**Goal of the exercise**
Swap "Increase Indent" for "Decrease Indent" in the data starting at the line containing "In order to click on Maximize" and ending at the line containing "This screenshot has width=1456, height=819. In", and reproduce only those lines with everything else unchanged.

(Extracted records)
======
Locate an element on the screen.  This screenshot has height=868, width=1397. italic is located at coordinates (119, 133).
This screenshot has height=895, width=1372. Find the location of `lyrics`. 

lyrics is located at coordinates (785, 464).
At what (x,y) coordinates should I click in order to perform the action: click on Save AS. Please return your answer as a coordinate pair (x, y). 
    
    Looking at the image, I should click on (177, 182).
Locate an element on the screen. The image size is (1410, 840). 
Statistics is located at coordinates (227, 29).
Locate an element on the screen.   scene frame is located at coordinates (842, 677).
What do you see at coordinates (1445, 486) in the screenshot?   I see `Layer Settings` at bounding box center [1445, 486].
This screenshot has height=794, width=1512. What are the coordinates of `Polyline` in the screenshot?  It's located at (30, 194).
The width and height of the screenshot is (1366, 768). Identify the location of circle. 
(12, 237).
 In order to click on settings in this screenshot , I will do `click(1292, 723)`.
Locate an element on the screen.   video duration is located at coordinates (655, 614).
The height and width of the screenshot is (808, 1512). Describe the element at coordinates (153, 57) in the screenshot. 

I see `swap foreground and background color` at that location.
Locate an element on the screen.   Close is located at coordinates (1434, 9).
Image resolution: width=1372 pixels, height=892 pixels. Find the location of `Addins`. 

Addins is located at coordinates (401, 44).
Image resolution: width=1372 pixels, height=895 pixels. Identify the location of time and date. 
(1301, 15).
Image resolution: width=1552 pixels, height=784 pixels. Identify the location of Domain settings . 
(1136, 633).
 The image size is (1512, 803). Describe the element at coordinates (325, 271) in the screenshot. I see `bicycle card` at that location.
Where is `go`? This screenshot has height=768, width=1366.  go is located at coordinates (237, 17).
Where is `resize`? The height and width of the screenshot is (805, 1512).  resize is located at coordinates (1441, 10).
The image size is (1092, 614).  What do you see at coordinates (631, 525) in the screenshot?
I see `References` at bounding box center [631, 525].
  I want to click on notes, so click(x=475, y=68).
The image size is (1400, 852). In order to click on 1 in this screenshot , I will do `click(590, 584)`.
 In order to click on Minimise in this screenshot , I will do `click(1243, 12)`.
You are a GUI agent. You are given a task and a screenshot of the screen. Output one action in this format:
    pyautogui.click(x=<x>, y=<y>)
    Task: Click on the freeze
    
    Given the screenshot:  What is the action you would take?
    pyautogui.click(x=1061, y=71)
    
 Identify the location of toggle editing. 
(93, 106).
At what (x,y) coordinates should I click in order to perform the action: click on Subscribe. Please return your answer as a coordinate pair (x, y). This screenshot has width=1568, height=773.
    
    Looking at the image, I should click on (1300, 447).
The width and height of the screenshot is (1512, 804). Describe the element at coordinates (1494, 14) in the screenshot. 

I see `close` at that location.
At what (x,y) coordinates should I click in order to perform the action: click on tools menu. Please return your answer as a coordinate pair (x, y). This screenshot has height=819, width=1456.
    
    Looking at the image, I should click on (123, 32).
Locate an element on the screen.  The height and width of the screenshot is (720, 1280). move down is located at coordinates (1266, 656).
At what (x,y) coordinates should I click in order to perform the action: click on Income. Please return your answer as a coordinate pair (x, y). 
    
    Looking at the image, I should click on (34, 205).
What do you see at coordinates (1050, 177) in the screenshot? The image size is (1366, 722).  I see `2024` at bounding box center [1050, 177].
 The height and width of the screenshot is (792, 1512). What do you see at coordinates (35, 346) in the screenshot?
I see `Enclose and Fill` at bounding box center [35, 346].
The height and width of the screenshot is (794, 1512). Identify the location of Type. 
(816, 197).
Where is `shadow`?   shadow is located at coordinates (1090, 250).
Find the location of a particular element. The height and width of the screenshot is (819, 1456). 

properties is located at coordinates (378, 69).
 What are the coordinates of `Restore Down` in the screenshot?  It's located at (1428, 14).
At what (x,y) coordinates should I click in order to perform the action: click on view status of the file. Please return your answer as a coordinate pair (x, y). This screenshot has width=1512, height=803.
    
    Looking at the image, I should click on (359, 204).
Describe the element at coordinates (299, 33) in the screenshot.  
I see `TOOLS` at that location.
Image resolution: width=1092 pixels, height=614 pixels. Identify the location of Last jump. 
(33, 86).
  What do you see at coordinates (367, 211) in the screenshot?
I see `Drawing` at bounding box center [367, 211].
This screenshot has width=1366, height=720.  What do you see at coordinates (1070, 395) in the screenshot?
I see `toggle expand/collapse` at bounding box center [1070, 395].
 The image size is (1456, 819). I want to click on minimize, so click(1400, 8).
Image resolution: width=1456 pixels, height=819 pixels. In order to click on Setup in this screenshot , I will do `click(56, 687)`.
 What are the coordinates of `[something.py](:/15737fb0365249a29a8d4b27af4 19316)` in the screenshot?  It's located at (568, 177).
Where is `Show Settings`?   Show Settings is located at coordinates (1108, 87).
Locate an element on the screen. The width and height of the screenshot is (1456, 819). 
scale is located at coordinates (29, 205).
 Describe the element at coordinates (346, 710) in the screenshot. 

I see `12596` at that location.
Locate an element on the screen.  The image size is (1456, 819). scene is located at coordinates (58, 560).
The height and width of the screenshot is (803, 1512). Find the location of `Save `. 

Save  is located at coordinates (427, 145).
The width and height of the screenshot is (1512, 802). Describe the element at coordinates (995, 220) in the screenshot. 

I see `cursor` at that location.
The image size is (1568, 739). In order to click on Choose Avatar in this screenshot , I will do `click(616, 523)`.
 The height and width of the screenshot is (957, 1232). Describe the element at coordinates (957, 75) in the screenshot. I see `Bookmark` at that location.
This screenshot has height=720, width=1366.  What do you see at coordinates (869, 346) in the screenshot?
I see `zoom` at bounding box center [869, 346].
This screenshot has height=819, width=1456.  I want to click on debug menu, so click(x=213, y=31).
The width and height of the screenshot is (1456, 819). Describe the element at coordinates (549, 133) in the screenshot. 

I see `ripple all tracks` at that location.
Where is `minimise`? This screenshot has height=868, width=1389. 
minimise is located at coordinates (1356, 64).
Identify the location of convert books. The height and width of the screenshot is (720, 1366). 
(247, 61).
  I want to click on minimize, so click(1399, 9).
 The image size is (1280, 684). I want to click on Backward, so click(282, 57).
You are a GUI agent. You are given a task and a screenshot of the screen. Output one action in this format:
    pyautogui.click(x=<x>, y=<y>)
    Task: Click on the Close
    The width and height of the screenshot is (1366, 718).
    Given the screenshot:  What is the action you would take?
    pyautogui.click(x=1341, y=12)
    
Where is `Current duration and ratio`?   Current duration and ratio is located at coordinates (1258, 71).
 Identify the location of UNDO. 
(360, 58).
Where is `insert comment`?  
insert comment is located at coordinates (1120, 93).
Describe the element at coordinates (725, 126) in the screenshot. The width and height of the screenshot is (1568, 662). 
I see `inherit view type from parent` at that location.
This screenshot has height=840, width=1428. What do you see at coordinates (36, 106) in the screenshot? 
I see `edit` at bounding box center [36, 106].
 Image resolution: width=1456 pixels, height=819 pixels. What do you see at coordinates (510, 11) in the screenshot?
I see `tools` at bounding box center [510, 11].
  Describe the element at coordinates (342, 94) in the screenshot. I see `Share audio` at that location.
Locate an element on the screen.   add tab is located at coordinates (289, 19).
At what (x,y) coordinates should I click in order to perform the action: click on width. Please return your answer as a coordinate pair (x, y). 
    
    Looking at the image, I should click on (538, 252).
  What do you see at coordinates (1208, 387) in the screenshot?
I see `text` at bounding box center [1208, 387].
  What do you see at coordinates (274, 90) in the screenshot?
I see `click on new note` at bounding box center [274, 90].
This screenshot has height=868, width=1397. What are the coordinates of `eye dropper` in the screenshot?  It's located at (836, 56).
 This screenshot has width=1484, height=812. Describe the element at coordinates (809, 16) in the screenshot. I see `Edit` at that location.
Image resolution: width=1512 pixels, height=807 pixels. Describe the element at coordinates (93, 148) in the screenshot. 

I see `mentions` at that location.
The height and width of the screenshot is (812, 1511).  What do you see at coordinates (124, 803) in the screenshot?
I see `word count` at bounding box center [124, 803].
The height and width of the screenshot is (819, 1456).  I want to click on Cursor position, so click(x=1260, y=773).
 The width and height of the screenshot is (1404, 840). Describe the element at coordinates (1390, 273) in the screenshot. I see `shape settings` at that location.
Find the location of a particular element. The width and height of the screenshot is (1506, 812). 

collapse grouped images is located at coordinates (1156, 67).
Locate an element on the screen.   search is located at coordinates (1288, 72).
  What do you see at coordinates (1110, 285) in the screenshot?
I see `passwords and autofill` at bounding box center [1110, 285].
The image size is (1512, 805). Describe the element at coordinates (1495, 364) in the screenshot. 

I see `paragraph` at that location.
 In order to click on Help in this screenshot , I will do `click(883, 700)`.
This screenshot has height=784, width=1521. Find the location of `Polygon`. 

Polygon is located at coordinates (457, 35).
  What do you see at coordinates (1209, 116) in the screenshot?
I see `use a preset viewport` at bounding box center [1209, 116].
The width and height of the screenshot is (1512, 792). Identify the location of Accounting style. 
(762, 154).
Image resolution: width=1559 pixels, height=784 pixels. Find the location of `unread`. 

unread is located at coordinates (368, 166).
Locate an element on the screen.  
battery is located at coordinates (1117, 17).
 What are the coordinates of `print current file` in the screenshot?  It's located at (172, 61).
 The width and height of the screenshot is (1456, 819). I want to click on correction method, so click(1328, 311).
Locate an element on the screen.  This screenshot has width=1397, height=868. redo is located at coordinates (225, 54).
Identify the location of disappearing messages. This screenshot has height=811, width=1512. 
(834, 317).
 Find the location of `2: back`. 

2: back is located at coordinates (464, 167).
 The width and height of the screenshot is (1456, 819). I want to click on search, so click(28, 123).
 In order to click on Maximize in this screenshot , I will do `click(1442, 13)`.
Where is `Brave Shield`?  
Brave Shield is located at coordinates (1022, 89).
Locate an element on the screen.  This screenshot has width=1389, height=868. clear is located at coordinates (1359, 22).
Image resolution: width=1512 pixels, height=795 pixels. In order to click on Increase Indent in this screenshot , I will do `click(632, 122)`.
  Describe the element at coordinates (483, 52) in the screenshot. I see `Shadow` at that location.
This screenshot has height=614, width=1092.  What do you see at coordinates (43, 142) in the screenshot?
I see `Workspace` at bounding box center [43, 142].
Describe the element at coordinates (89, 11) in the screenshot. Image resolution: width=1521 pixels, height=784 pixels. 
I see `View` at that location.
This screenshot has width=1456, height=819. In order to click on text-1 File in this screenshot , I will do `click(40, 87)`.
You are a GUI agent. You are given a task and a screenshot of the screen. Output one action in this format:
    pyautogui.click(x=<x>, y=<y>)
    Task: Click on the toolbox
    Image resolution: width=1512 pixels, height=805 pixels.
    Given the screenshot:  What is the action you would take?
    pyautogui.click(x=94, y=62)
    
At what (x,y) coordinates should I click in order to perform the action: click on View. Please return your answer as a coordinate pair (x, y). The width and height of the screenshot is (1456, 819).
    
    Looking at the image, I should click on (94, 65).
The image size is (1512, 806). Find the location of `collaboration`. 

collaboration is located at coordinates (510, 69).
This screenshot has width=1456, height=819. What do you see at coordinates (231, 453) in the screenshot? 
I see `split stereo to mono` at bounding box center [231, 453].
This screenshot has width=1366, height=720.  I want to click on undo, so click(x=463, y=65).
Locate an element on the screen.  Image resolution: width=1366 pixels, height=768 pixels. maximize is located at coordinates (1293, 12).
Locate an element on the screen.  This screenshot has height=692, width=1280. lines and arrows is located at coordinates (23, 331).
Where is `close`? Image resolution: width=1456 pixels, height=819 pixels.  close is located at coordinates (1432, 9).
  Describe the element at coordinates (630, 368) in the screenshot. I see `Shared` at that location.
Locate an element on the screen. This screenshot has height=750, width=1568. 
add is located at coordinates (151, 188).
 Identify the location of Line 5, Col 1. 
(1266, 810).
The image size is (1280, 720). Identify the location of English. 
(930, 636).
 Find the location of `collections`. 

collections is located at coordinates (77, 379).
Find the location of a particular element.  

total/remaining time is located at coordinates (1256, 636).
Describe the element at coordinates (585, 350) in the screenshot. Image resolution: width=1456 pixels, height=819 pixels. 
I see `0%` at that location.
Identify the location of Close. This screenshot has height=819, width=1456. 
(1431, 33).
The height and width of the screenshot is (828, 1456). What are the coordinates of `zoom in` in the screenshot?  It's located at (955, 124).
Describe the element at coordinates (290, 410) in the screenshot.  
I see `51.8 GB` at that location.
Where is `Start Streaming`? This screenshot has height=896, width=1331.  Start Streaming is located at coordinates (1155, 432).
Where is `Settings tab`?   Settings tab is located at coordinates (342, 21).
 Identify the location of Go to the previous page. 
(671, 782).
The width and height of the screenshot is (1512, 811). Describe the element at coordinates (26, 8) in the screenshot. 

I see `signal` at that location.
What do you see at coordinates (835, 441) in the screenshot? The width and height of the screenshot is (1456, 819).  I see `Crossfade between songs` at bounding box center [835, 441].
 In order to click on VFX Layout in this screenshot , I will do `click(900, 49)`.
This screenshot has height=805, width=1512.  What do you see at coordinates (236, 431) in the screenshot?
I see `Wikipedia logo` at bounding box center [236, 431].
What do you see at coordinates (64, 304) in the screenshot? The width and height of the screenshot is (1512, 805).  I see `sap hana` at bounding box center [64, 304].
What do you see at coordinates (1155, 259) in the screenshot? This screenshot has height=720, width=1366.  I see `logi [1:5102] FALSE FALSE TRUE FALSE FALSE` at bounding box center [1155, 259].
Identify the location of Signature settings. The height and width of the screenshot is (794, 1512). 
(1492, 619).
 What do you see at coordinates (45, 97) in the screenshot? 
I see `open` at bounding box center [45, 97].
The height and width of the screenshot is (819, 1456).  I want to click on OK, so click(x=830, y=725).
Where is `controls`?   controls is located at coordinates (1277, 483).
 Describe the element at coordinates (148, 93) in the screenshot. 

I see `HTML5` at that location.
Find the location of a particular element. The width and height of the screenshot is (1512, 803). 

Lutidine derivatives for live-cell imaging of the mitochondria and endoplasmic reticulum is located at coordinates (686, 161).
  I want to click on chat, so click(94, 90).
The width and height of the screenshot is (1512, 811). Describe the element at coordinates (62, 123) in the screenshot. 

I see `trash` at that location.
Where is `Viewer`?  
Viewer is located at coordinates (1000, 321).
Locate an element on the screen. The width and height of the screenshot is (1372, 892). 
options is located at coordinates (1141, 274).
======
**Task response**
 In order to click on Maximize in this screenshot , I will do `click(1442, 13)`.
Where is `Brave Shield`?  
Brave Shield is located at coordinates (1022, 89).
Locate an element on the screen.  This screenshot has width=1389, height=868. clear is located at coordinates (1359, 22).
Image resolution: width=1512 pixels, height=795 pixels. In order to click on Decrease Indent in this screenshot , I will do `click(632, 122)`.
  Describe the element at coordinates (483, 52) in the screenshot. I see `Shadow` at that location.
This screenshot has height=614, width=1092.  What do you see at coordinates (43, 142) in the screenshot?
I see `Workspace` at bounding box center [43, 142].
Describe the element at coordinates (89, 11) in the screenshot. Image resolution: width=1521 pixels, height=784 pixels. 
I see `View` at that location.
This screenshot has width=1456, height=819. In order to click on text-1 File in this screenshot , I will do `click(40, 87)`.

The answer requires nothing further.